> Task material
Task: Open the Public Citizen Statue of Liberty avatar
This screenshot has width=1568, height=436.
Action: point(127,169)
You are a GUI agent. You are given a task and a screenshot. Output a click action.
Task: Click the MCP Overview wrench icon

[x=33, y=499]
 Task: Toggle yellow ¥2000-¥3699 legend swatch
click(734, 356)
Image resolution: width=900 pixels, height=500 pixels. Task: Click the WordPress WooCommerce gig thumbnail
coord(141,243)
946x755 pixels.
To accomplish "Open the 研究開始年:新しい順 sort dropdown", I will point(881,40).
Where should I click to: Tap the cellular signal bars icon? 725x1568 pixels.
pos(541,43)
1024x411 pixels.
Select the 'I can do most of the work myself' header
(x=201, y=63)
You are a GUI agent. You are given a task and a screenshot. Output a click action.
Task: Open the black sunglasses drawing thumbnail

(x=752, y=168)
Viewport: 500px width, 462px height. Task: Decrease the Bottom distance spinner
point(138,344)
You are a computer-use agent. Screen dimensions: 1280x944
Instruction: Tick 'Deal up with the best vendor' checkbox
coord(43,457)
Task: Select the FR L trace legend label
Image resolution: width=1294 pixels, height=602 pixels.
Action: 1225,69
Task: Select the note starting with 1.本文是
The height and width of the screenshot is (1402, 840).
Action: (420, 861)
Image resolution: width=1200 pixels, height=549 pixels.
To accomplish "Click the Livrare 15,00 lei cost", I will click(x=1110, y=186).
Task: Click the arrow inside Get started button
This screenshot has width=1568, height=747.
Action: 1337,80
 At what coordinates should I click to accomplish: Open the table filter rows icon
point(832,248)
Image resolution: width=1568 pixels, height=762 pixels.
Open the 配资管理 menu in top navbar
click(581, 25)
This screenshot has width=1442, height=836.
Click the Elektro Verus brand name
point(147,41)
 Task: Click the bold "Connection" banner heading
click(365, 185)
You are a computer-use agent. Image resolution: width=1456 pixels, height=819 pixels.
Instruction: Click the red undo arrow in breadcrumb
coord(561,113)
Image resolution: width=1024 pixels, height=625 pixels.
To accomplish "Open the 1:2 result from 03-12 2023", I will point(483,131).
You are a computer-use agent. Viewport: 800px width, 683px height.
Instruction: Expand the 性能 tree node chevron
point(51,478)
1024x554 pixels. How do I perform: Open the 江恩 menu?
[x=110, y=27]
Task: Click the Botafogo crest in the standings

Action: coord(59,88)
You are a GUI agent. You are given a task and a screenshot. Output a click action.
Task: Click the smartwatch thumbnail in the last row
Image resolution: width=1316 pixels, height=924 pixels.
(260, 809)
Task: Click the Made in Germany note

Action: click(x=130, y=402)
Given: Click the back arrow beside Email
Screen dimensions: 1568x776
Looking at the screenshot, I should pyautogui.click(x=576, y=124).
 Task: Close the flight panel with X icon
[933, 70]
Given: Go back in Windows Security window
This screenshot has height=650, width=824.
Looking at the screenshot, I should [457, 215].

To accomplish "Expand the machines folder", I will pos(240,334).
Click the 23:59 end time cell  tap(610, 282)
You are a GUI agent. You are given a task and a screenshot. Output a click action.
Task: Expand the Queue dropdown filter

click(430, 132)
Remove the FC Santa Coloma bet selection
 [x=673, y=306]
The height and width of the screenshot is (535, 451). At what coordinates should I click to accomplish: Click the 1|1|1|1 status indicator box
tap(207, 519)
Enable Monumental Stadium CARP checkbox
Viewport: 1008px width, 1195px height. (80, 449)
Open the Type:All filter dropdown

> Brief
Edit the data from the line with "1024x411 pixels." to the line with "coord(43,457)", replacing "sunglasses" with "eyeglasses" and keeping everything else unchanged. Give only those lines.

> Solution for this task
1024x411 pixels.
Select the 'I can do most of the work myself' header
(x=201, y=63)
You are a GUI agent. You are given a task and a screenshot. Output a click action.
Task: Open the black eyeglasses drawing thumbnail

(x=752, y=168)
Viewport: 500px width, 462px height. Task: Decrease the Bottom distance spinner
point(138,344)
You are a computer-use agent. Screen dimensions: 1280x944
Instruction: Tick 'Deal up with the best vendor' checkbox
coord(43,457)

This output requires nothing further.